Get out of the weeds and put the customer first.
A major inefficiency for retailers is the overwhelming amount of customer data they must wade through to come up with the type of tangible insights — recurring visitor trends, buying patterns, and product preferences — that Amazon bases most of its marketing and promotions on. The same data that allows retailers to hyper target their audiences with personalized messages has simultaneously become way too much for them to analyze and act on creatively in other ways that would enhance the customer experience.
Amazon got ahead of this problem years ago by introducing a proprietary technology infrastructure that relies on artificial intelligence and machine learning to maximize customers’ experiences on the site. Because Amazon has automated many of the day-to-day processes that fuel their understanding of their customers, while other retailers still rely on teams to manually crunch and interpret data, Amazon has freed up its teams to work on more creative programs.
Retailer agnostic AI platforms are now emerging to let retailers bridge the gap between themselves and major retailers like Amazon. Amazon Prime Day is a perfect example of what’s possible when retailers have the luxury of time
Stop telling customers who they are and what they want.
If the groups that Amazon prioritized for Prime Day taught us anything, it’s that Amazon isn’t overthinking things. In fact, quite the opposite. What Amazon continues to do so well is use its data to identify and understand it customers, both individually and as parts of the larger behavior-driven groups they fall into. Amazon doesn’t make the mistake of pre-determining user segments and buyer personas, and then retroactively fitting customers into them.

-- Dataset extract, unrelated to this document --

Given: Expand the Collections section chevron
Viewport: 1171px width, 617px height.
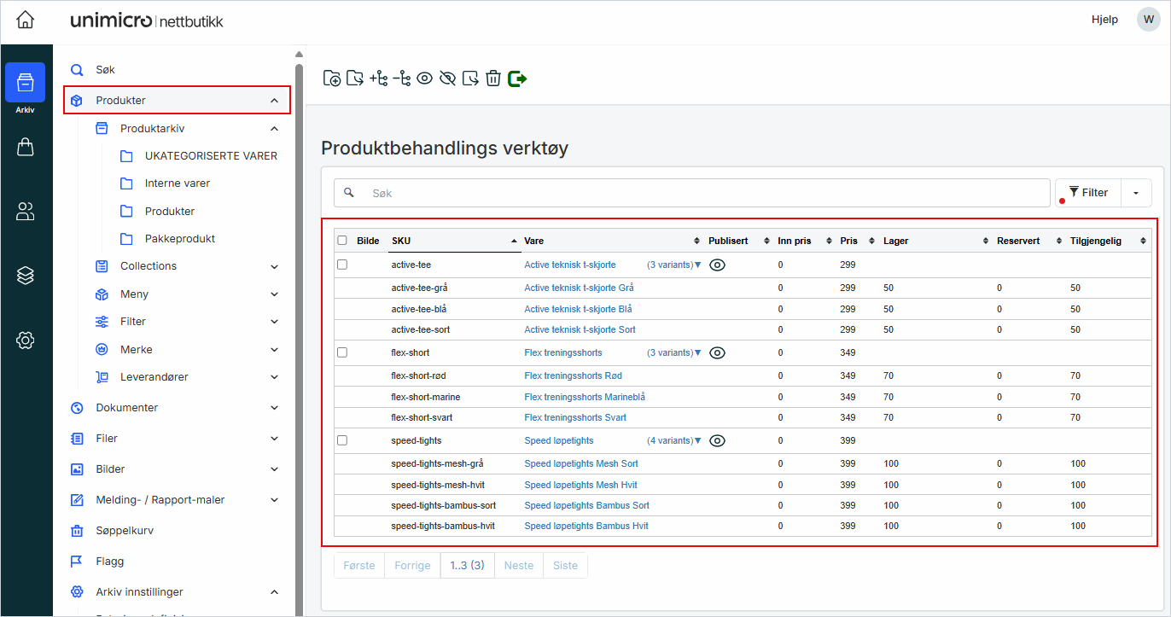Looking at the screenshot, I should (x=274, y=266).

Instead, Amazon lets its customers’ demographic and behavioral data tell them what they like and don’t like, what products are trending among which types of people, and where there are both predictable and unexpected patterns that inform larger user trends. Amazon additionally offers its customers several opportunities to self-identify themselves, their commitment level, and their priorities through structured programs like Amazon Prime and Prime Now. All of this gives Amazon digestible groups-based insights that they can use to seamlessly cater to these groups.

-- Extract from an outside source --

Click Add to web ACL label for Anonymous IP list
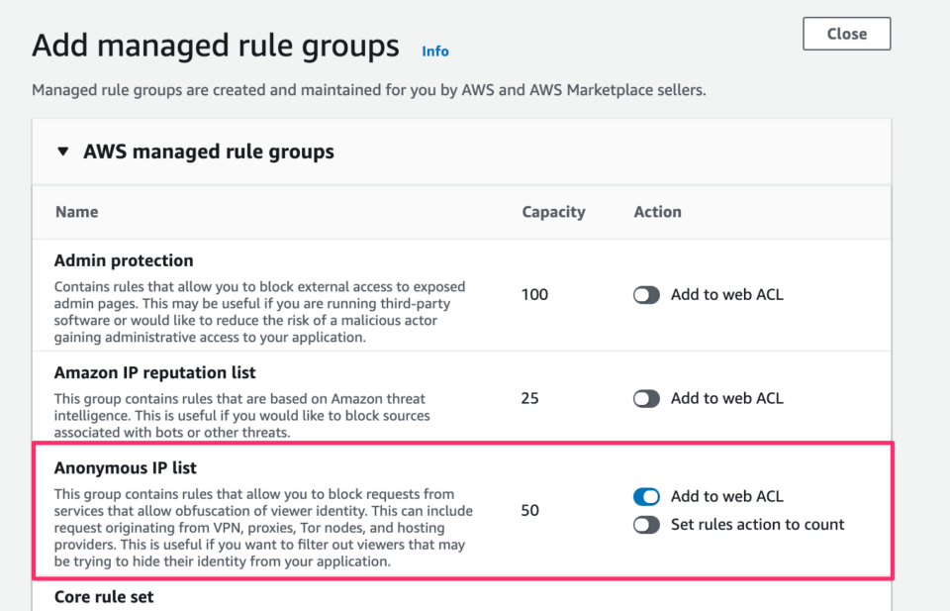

Supplement retargeting with rewarding.
Retailers can dedicate a lot of time and resources to retargeting disinterested customers while inadvertently ignoring highly valuable customers they don’t know about. Amazon has solved for this with laser-precision targeting, based on the type of acute insights discussed above.

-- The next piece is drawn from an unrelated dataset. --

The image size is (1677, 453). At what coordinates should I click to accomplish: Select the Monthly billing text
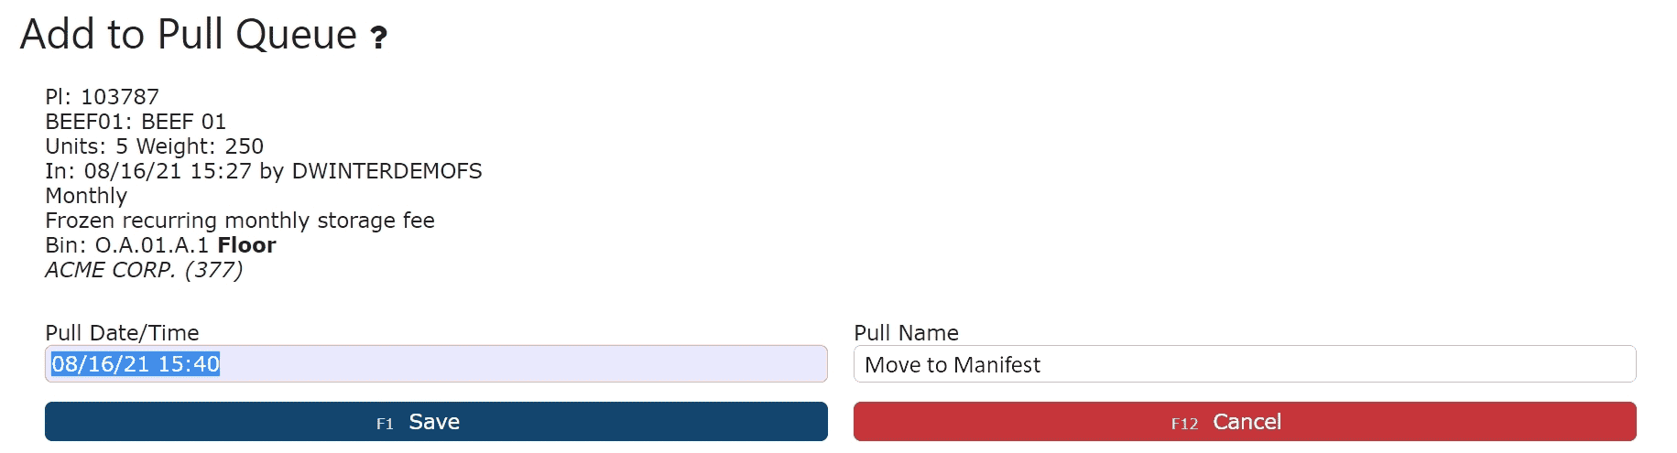(x=86, y=196)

What they do next is also worth noting. During Amazon Prime Day, Amazon isolated a very specific group of customers to activate: Alexa customers who have not yet used the voice shopping feature. Presumably, Amazon has seen increased order frequency or order values from voice shoppers, and sees an opportunity to grow this segment. So, in retargeting them, Amazon didn’t just put Alexa-related products in front of these shoppers; it rewarded everyone in this very specific segment with two hours advanced access to Prime Day deals and a 6-day extension on voice deals across segments.
Not surprisingly, Amazon reported that "Prime members’ most popular purchase was the Echo Dot, which was not only the best-selling Amazon device this Prime Day, but also the best-selling product from any manufacturer in any category across Amazon globally."
There are several other takeaways and lessons to be learned from the success of Prime Day, but at the core of all of it, what Amazon continues to do better than other retailers is use technology to free up time and maximize reach, data to point them in the right direction, and good old-fashioned creativity to tailor promotions that get customers to do and buy what they want them to.
For retail brands who have never understood why they couldn’t compete with Amazon, emerging AI solutions will illuminate the advantages Amazon has enjoyed, while simultaneously eliminating them.